Hong Kong blockchain initiatives natural evolution for finance hub, says Signum Digital CEO

After the global crypto failures and bankruptcies in 2022 and China’s known distaste for cryptocurrencies, Hong Kong regulators surprised with a raft of initiatives late last year to attract digital asset investors and platforms to the city in a drive to become the finance hub of Asia for the emerging asset class.

As crypto exchanges in the U.S.and other regions are in dispute with regulators over how digital assets should be classified, Hong Kong’s plans to license crypto platforms should bring some clarity in the Asia region, Samson Lee, the chief executive officer of asset tokenization platform Signum Digital, said in an interview.

“As long as there’s a clear regulation framework, people know the rules of the game and then they will derive the best strategy,” said Lee.
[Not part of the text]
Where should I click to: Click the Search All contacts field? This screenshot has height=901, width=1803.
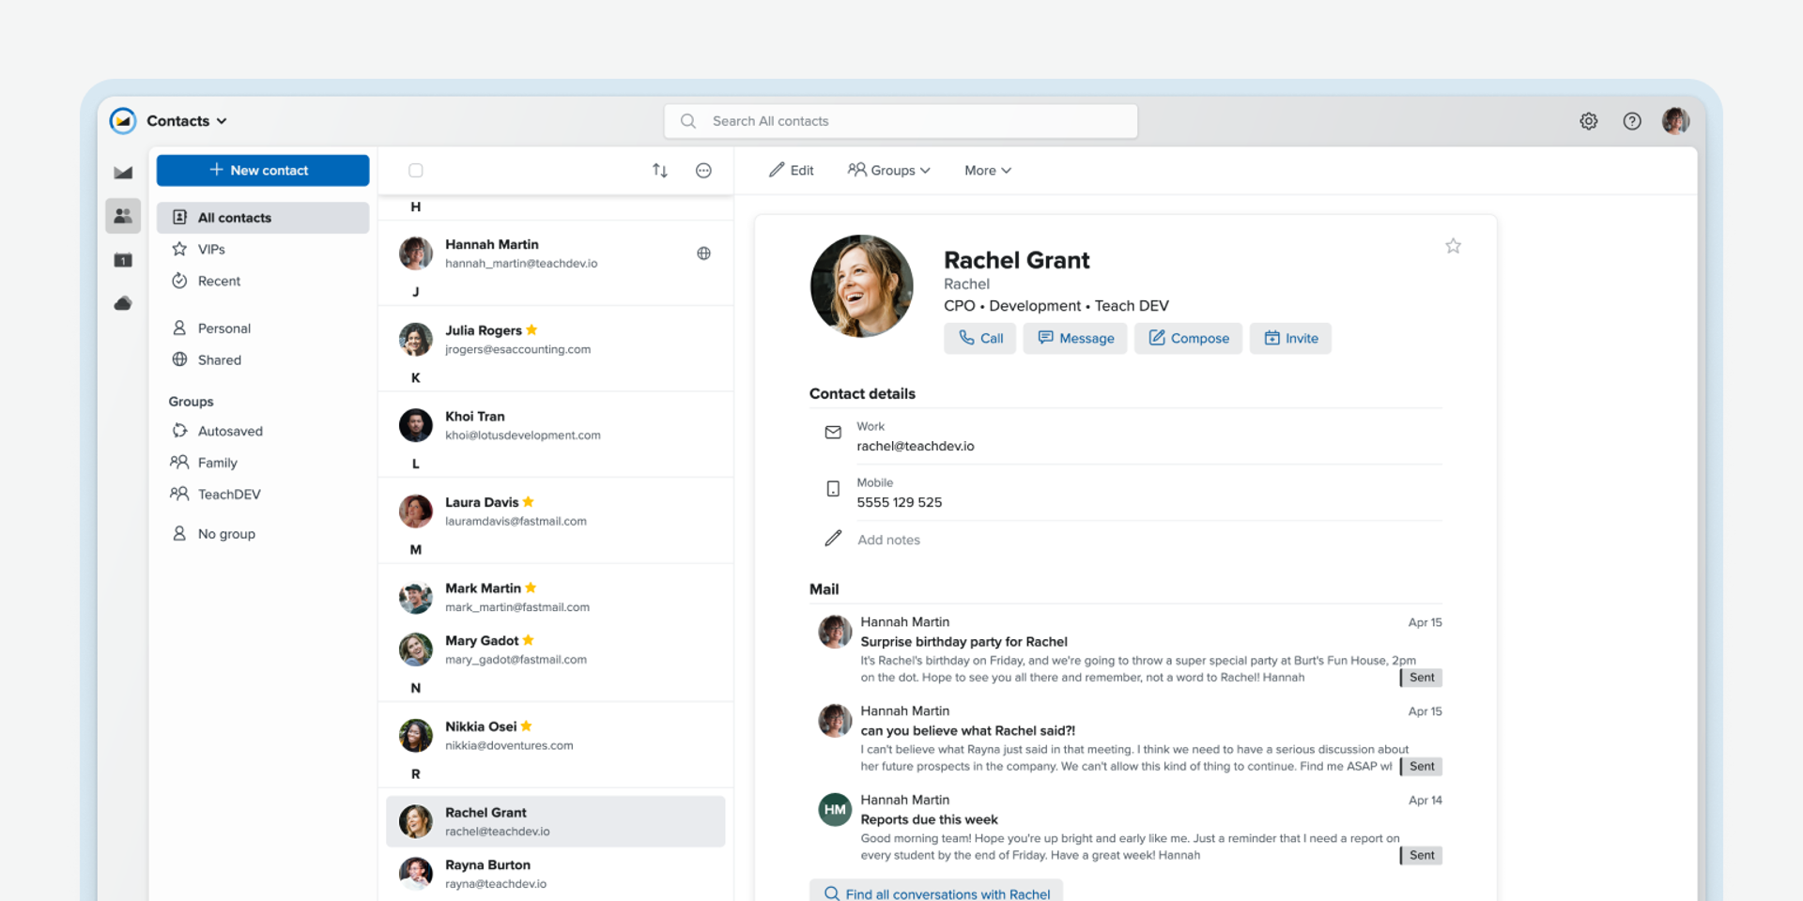(x=902, y=121)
His Hong Kong-based company last week received in-principle approval to run a brokerage platform in the city for securitized tokens, or digitized tokens on the blockchain that can be linked to stocks, real-estate and other real-world assets.
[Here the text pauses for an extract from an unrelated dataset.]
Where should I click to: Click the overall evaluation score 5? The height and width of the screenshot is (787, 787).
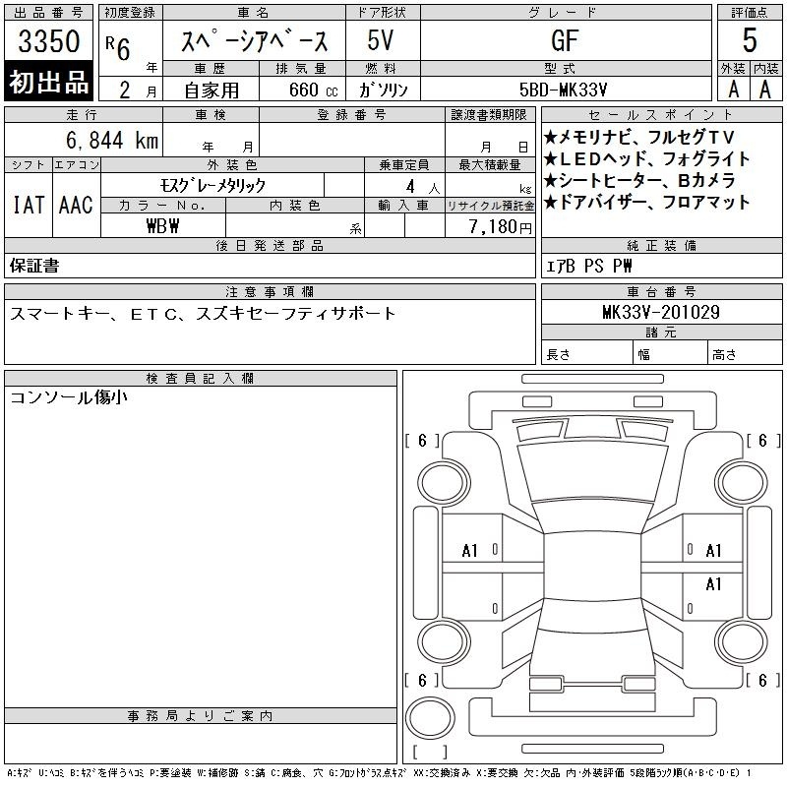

Hong Kong’s plans include a licensing regime for crypto trading platforms set to go live in June this year, and another for stablecoin issuers that is expected to be released later in 2023. The city set up a task force for the digital asset industry under Financial Secretary Paul Chan and started drip-feeding a US$6 million fund into local blockchain startups.

While that’s a small start, the initiatives are attracting companies and investment with crypto market data provider Kaiko, cryptocurrency exchanges Huobi Global and Gate.io all announcing plans to set up headquarters in the city.

They also dovetail with bigger developments among heavy hitters in China after President Xi Jinping in January said emerging technologies such as blockchain are key to building a digital economy.

E-commerce giant Alibaba is launching software tools for companies in the city involved in the next-generation Internet, or a so-called Web3 based on decentralized blockchains. China’s leading smartphone maker Huawei Technologies has partnered with Polygon blockchain to form a Web3-metaverse alliance, while US$428 billion game developer Tencent has joined hands with the Avalanche blockchain.

Talent attractor

“Hong Kong has a very good chance to bring in a lot of talent — I think specifically, we’ve always had quite a number of sort of a Chinese diaspora that is in the crypto community,” Hong Kong-based blockchain company Animoca Brands’ chief business officer Alan Lau said during a panel discussion at the FOMO Asia Web3 conference on Thursday.